Only the lines with "computer" in the entries below belong in the answer; please copy them.

*** Opening of Material shown ***

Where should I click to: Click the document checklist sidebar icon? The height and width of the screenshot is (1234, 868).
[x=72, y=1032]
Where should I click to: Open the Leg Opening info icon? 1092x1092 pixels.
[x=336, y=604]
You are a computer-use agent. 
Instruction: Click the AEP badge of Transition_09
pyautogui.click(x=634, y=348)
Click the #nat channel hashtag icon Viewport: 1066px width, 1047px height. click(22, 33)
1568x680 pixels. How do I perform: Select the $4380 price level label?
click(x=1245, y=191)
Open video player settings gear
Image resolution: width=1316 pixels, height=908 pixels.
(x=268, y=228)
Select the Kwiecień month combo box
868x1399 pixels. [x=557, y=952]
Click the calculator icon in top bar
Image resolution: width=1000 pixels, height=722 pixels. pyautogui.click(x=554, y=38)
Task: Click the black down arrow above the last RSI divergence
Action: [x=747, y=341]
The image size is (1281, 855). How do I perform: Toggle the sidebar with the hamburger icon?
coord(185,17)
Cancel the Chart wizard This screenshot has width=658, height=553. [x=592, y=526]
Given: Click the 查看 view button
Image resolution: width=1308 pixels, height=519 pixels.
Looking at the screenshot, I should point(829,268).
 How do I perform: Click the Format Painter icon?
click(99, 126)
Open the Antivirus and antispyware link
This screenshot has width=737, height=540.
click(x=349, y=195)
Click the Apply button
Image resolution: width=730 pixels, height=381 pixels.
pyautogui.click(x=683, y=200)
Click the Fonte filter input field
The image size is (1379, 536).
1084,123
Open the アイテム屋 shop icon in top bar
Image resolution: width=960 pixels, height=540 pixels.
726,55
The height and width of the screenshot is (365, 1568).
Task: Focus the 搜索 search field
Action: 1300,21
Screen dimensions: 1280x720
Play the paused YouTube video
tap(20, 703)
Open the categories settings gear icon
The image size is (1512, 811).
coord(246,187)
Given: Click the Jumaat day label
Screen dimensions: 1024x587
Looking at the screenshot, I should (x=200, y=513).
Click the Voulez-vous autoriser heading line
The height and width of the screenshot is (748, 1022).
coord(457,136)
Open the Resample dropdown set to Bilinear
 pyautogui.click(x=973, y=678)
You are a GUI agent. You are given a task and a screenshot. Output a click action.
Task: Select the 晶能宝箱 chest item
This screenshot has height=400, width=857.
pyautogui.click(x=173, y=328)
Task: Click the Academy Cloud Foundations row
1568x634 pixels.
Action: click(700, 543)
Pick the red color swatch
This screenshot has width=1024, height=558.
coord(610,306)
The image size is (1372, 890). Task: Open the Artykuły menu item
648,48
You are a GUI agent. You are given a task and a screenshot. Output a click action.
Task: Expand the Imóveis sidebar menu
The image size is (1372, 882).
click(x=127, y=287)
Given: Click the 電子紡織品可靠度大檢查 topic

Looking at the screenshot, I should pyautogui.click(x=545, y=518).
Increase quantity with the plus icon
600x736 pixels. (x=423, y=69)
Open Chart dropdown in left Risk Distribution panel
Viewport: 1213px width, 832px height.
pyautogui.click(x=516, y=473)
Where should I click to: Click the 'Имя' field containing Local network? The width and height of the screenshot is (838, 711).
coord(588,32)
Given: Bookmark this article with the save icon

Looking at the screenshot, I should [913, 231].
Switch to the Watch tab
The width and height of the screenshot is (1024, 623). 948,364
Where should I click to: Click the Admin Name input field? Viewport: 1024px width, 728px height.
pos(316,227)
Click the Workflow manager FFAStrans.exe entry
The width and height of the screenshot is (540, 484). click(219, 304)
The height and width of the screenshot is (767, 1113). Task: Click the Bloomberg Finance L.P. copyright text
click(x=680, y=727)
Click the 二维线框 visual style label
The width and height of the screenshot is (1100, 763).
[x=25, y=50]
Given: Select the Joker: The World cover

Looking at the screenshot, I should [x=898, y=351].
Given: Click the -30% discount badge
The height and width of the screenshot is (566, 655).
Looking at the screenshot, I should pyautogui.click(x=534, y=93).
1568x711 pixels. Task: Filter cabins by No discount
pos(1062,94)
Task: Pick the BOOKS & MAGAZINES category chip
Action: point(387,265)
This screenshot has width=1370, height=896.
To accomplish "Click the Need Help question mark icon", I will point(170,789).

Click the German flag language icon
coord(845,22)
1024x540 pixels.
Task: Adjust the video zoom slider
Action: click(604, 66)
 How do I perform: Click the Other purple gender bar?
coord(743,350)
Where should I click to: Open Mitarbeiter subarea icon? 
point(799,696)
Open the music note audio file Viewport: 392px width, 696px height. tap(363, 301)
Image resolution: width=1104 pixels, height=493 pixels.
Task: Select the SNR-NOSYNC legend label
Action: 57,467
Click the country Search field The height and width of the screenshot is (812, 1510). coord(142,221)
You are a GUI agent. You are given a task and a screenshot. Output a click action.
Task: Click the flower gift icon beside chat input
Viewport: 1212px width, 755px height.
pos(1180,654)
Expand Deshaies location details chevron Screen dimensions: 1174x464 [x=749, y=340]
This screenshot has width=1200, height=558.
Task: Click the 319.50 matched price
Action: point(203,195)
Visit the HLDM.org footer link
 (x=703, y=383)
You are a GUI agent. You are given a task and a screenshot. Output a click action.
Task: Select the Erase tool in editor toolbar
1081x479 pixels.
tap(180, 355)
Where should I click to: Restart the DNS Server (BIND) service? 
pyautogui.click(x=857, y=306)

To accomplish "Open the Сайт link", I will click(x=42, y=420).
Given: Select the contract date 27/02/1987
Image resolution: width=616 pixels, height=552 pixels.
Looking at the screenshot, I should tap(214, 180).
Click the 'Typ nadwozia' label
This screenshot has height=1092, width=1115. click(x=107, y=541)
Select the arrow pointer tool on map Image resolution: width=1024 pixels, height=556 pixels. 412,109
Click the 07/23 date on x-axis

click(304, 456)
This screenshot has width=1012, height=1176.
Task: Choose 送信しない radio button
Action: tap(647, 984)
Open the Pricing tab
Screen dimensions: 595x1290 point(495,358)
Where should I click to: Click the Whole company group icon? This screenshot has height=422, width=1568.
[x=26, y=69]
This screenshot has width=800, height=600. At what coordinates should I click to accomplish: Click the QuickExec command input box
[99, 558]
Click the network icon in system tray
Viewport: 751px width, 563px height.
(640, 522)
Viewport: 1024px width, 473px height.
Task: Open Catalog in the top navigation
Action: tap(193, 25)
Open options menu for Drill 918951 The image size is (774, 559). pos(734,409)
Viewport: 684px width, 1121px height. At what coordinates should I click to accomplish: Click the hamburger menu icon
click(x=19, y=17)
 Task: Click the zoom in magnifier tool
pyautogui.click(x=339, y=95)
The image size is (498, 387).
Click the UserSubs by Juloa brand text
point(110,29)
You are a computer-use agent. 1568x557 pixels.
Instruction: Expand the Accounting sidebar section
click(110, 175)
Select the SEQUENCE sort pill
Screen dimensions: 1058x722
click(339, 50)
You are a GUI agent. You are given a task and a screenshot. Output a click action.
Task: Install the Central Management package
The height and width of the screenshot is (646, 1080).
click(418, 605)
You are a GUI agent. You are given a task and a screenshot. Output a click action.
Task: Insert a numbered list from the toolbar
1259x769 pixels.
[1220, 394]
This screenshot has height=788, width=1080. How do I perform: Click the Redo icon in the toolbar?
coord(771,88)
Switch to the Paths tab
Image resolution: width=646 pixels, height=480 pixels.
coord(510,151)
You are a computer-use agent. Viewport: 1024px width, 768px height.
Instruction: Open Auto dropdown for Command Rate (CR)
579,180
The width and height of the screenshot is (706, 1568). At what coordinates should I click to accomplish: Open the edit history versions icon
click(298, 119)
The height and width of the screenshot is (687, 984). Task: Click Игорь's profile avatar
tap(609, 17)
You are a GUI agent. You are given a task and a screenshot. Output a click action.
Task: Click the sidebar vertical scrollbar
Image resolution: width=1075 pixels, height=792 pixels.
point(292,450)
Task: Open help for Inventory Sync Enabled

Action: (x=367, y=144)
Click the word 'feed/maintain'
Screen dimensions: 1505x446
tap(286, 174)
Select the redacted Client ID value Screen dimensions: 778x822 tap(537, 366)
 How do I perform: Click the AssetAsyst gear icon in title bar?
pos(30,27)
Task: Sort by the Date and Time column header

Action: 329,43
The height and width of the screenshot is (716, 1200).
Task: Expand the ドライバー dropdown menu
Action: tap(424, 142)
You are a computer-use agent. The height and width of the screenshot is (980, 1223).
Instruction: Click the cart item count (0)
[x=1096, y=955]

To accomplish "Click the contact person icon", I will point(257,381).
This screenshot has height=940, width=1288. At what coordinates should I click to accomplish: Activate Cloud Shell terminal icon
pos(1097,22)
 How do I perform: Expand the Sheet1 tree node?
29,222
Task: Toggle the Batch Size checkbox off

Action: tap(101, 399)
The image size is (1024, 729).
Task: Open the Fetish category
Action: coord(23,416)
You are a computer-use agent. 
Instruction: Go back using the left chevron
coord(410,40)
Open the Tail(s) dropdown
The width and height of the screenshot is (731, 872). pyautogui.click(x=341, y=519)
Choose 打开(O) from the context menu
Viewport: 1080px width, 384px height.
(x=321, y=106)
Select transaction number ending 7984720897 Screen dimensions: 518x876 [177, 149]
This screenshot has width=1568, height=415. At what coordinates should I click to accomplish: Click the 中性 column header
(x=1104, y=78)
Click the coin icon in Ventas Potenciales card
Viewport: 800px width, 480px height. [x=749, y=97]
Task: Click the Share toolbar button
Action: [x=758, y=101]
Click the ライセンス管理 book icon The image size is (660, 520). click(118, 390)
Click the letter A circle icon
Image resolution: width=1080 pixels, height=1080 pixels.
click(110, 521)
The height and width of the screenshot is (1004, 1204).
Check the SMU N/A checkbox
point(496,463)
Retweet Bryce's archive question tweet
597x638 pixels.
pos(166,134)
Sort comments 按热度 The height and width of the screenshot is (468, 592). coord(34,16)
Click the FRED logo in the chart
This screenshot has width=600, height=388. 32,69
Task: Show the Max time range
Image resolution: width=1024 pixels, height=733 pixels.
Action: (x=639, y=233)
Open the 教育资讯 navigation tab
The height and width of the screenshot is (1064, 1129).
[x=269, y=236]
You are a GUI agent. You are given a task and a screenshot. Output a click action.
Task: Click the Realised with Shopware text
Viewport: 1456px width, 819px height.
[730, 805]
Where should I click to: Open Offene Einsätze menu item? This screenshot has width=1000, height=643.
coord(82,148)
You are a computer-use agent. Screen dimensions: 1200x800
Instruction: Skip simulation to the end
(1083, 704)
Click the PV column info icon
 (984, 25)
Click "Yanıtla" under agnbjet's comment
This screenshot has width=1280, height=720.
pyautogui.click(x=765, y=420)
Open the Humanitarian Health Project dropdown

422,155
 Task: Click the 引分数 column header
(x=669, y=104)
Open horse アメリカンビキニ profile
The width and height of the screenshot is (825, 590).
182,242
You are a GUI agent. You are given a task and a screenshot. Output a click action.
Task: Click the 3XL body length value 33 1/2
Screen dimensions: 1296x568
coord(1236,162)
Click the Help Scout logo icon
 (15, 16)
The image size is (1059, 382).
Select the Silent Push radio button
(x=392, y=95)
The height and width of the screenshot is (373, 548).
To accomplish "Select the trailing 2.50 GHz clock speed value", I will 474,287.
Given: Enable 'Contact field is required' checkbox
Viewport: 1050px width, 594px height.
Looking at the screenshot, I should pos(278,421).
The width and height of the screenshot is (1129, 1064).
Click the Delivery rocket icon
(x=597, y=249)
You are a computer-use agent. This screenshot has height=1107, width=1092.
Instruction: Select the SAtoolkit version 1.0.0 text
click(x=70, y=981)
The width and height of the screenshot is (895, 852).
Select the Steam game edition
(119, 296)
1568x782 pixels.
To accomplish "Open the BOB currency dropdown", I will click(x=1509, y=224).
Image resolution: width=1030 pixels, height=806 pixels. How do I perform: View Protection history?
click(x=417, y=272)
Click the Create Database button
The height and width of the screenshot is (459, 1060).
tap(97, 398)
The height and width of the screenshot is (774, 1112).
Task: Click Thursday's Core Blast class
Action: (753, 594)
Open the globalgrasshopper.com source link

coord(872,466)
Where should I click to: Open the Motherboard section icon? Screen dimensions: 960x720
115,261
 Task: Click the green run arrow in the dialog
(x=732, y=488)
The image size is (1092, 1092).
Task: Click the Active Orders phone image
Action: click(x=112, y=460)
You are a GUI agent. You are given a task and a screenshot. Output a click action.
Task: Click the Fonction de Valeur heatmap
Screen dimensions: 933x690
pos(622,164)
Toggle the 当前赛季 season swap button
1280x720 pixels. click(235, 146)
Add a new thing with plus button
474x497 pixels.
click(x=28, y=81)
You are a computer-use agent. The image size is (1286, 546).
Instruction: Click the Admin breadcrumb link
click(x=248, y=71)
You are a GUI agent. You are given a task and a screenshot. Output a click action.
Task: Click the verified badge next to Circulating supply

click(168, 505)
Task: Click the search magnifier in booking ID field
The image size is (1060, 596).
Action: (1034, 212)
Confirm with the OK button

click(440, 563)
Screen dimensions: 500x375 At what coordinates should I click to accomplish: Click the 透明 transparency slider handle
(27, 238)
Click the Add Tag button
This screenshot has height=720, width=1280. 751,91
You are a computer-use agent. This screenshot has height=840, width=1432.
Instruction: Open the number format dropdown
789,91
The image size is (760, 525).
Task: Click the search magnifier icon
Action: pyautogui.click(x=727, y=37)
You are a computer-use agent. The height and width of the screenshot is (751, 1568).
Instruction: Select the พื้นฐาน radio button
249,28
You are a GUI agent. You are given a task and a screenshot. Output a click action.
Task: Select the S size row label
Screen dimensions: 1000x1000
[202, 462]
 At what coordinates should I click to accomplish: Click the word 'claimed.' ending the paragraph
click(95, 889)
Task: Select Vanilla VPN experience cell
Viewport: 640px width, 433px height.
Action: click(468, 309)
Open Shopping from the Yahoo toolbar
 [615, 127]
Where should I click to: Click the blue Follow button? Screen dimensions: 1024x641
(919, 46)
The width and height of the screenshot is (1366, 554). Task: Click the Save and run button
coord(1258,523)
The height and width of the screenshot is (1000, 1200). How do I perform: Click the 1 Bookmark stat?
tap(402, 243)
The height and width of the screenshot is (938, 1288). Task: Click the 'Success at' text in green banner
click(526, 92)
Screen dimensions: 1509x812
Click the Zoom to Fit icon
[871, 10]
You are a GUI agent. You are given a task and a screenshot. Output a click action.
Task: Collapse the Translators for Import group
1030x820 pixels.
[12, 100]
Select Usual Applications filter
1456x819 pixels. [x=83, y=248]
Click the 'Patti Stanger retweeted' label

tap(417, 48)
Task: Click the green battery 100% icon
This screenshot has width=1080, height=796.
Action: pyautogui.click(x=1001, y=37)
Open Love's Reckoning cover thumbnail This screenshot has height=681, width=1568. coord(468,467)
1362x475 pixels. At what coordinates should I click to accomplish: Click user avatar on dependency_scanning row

*** Close of Material shown ***

* Task response
You are a computer-use agent. 
You are a computer-use agent. 1568x557 pixels.
You are a computer-use agent. Viewport: 1024px width, 768px height.
You are a computer-use agent. The height and width of the screenshot is (980, 1223).
You are a computer-use agent. 
You are a computer-use agent. Screen dimensions: 1200x800
You are a computer-use agent. This screenshot has height=1107, width=1092.
You are a computer-use agent. The image size is (1286, 546).
You are a computer-use agent. This screenshot has height=840, width=1432.
You are a computer-use agent. The height and width of the screenshot is (751, 1568).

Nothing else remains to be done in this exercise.